Petitions. Do they work? Personal suspicions point to no, but get enough signatures and, while a petition might not succeed in it's stated goal, it can get more people talking about its chosen subject. Getting the Nation talking is not as easy as dull Twitter trending topics might lead you to believe. So X amount of signatures in you can usually attribute a mixed success to your petition, whether that will translate to action is hard to say.

Such pessimism doesn't stop me signing petitions I heartily agree with. Even when it seems rather like I am signing the obvious register – poverty and suffering? Well I'm against !

Recently I wrote on XOJane.co.uk about why I had chosen not to sign the No to Page 3 petition.
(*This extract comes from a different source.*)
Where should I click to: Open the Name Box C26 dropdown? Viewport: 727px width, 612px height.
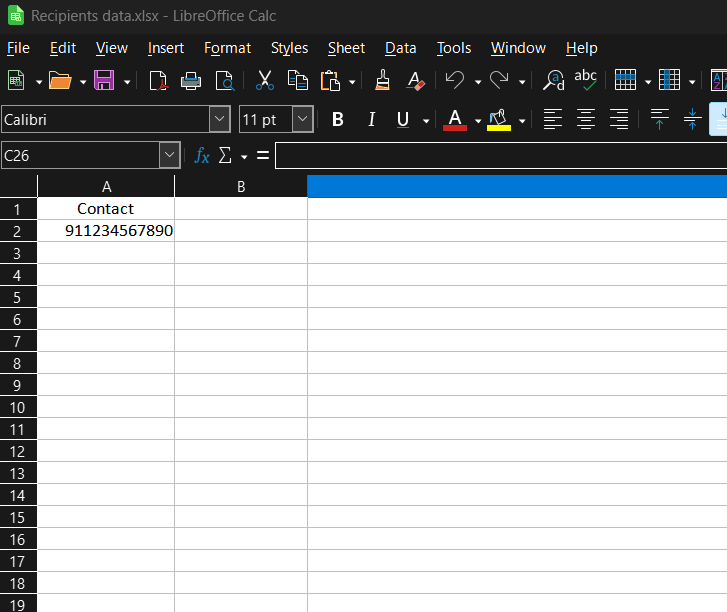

Some people agreed with my reasons, others misinterpreted the piece as pro-Page 3. I was told in the comments section that I was a bad feminist, anti-mother and compared to women who aligned themselves with the anti-suffragette movement. For what it's worth (though without a time machine and possibly a wicked case of amnesia there's no telling for sure) I don't believe I would have been a suffragette, in fact I'd have been irked by the pejorative term 'suffragette' and actively identified as a suffragist. Letter writing, peaceful marching and yes, petitions would have been my game. Words and deeds, if you will. I have never found convincing evidence that violence brings social change for the better. Nor am I sure a correlation between bare breasts and voting has been found. 
A recent petition asking for my signature was concerned the suffragette Emily Wilding Davison, who may or may not have deliberately martyred herself beneath the King's horse on the 4th of June 1913. The Emily Wilding Davis Memorial Campaign: “On the 100th anniversary of this, the most famous of all suffragette protests, we call on 2013′s Derby to observe a minute’s silence in tribute to Emily Wilding Davison and the sacrifice she made.” 

it seems like I am signing the obvious register -poverty and suffering? Well I'm against it!

5 years after Davison's death in 1918 women were granted partial voting rights, that is they were allowed to vote once they turned 30 and then only if they had property qualifications. Which means the majority of Squeamish Bikini writers would not be able to vote. It wasn't until 1928 women in the UK gained full voting rights.

The Emily Wilding Davison campaign has gained messages of support from Bonnie Greer who said: “With pleasure and gratitude, please include my name for this minute of silence for Emily” and Miriam Margoles (from whom you could never, ever tear my loyalty away) commented: “Of course we should commemorate that brave woman.” So far this petition has 1081 signatures so far and The Emily Wilding Davison Memorial Campaign plans to organise several high profile events. 

Does this compliment the Suffragette slogan 'Deeds not Words'? A petition and a minute's silence?What would Emily Wilding Davison do? What would the Pankhursts say? Whether your vagina takes an active interest in your voting habits or not the story of suffragist and suffragette sacrifices are mentioned for any woman who reveals herself unregistered to vote. It's worth noting that I've never heard apolitical men be chided with stories of the Chartists, which is a shame. Perhaps we could use this minute's silence to remember all people who have to fight for their voting rights.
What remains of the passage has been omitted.